Secret Breach Prevention in Software Issue Reports

TL;DR

The paper tackles the overlooked problem of accidental secret leakage in software issue reports and introduces a large-scale benchmark of 54,148 labeled instances. It proposes a detection pipeline that combines regex-based candidate extraction with contextual classification by both proprietary and open-source language models, demonstrating substantial gains over traditional regex/entropy baselines. Key findings show small Bert-like models and open-source LLMs achieving up to 94% F1 on the task, while GPT-4o offers strong but more modest performance in prompting settings, and real-world repos yield an 81.6% macro F1, indicating strong generalization. The work provides a practical path to deploying automated secret detection in issue trackers and highlights remaining challenges, such as handling ambiguous placeholders and long cryptographic material, while offering replication-ready data and models for further research.

Abstract

In the digital era, accidental exposure of sensitive information such as API keys, tokens, and credentials is a growing security threat. While most prior work focuses on detecting secrets in source code, leakage in software issue reports remains largely unexplored. This study fills that gap through a large-scale analysis and a practical detection pipeline for exposed secrets in GitHub issues. Our pipeline combines regular expression-based extraction with large language model (LLM) based contextual classification to detect real secrets and reduce false positives.
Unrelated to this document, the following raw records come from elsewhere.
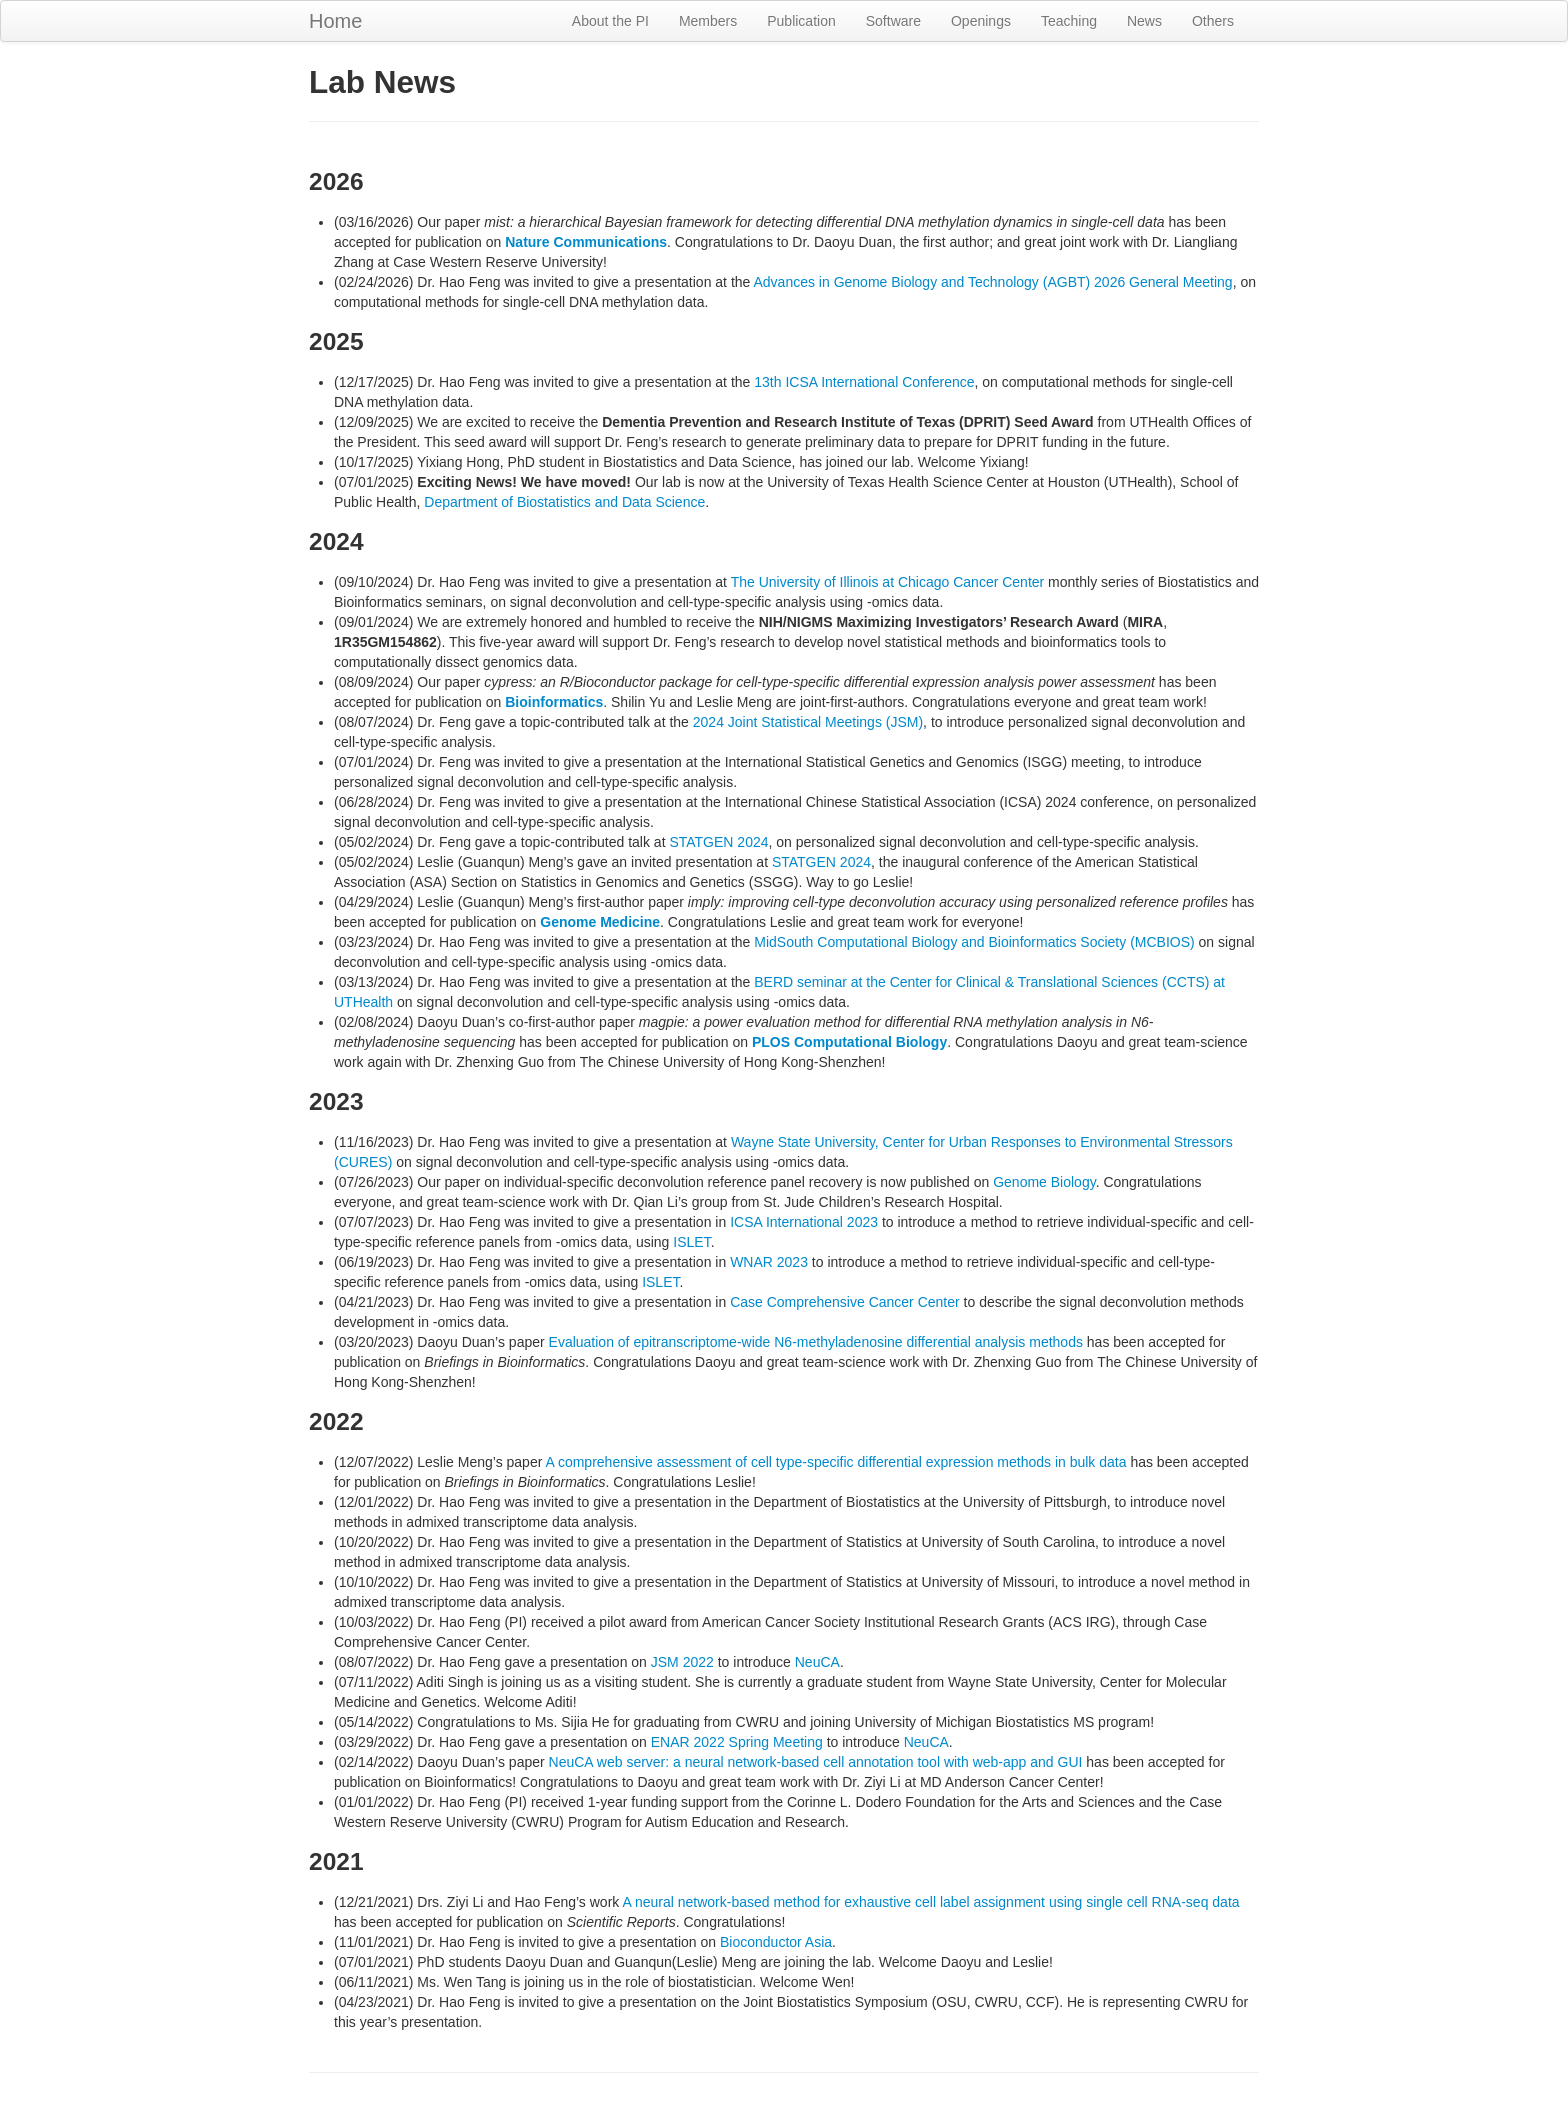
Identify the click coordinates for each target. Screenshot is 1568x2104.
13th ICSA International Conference (864, 382)
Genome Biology (1044, 1182)
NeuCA (817, 1662)
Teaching (1069, 21)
We build a benchmark of 54,148 instances from public GitHub issues, including 5,881 manually verified true secrets. Using this dataset, we evaluate entropy-based baselines and keyword heuristics used by prior secret detection tools, classical machine learning, deep learning, and LLM-based methods. Regex and entropy based approaches achieve high recall but poor precision, while smaller models such as RoBERTa and CodeBERT greatly improve performance (F1 = 92.70%). Proprietary models like GPT-4o perform moderately in few-shot settings (F1 = 80.13%), and fine-tuned open-source larger LLMs such as Qwen and LLaMA reach up to 94.49% F1. Finally, we also validate our approach on 178 real-world GitHub repositories, achieving an F1-score of 81.6% which demonstrates our approach's strong ability to generalize to in-the-wild scenarios.

Paper Structure

This paper contains 53 sections, 5 figures, 18 tables.

Figures (5)

  • Figure 1: Example of secret leak in GitHub issue report (Here we masked the actual key with a dummy key for security purposes)
  • Figure 2: Trend of secret leaks over time (2016–2025).
  • Figure 3: Prompt for the classification model.
  • Figure 4: Workflow for secret detection in issue reports. Candidate strings are extracted using 761 regular expressions and a 200-character context window is created around each. Human-labeled samples are used to fine-tune a language model during training. In inference, the same extraction and context generation steps are applied, and the fine-tuned model classifies each candidate as secret or non-sensitive.
  • Figure 5: Qwen-7B confusion matrix for secret detection.